**TASK BRIEF:**
Using the entries below, give the count of lines that hold "Expand". Say nothing besides the number.

**DATA PROVIDED:**
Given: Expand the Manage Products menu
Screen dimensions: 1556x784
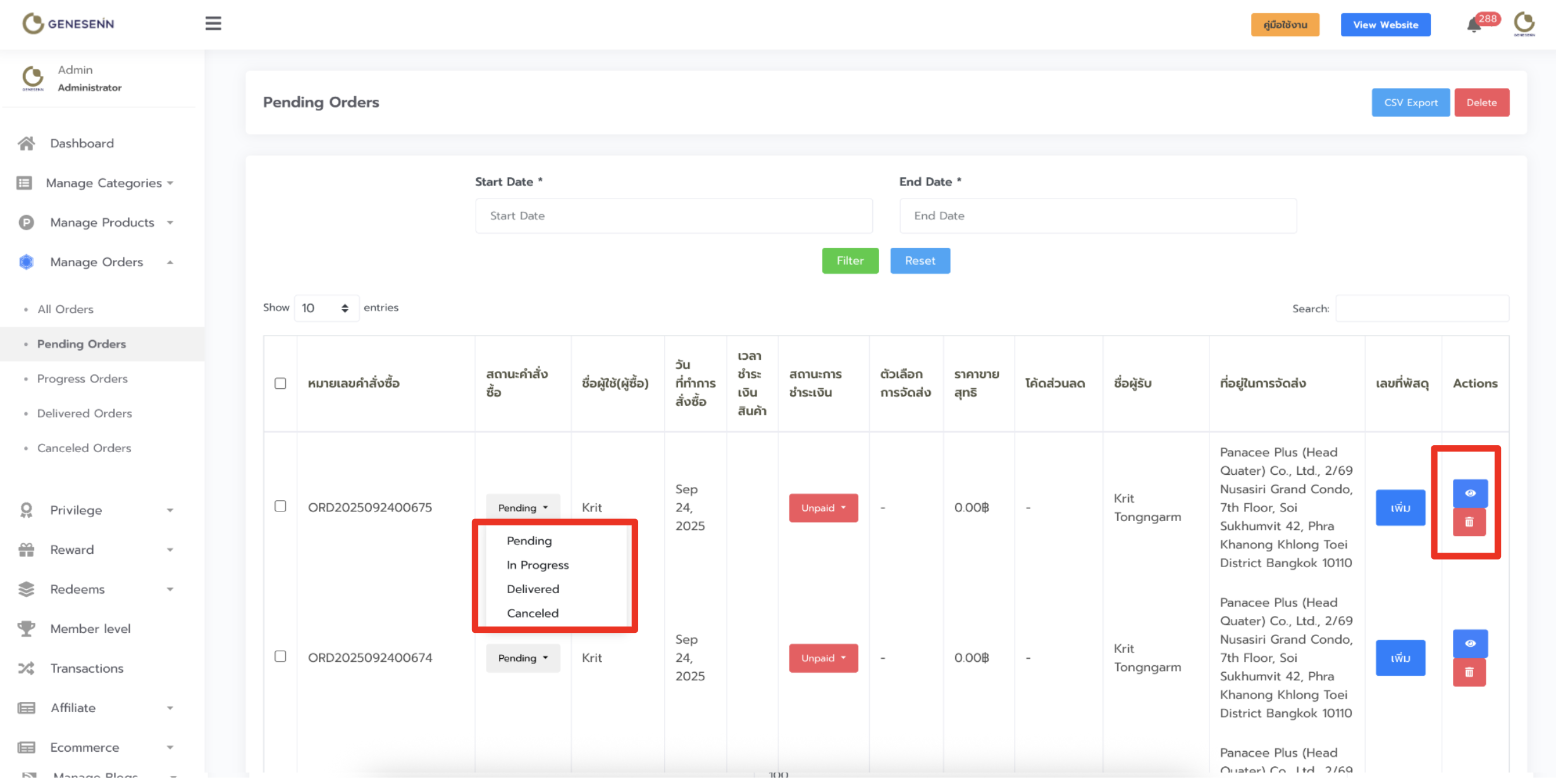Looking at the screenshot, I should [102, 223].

* * *

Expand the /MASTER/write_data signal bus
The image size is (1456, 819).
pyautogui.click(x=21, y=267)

* * *

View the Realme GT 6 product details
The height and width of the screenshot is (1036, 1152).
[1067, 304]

**EXERCISE ANSWER:**
2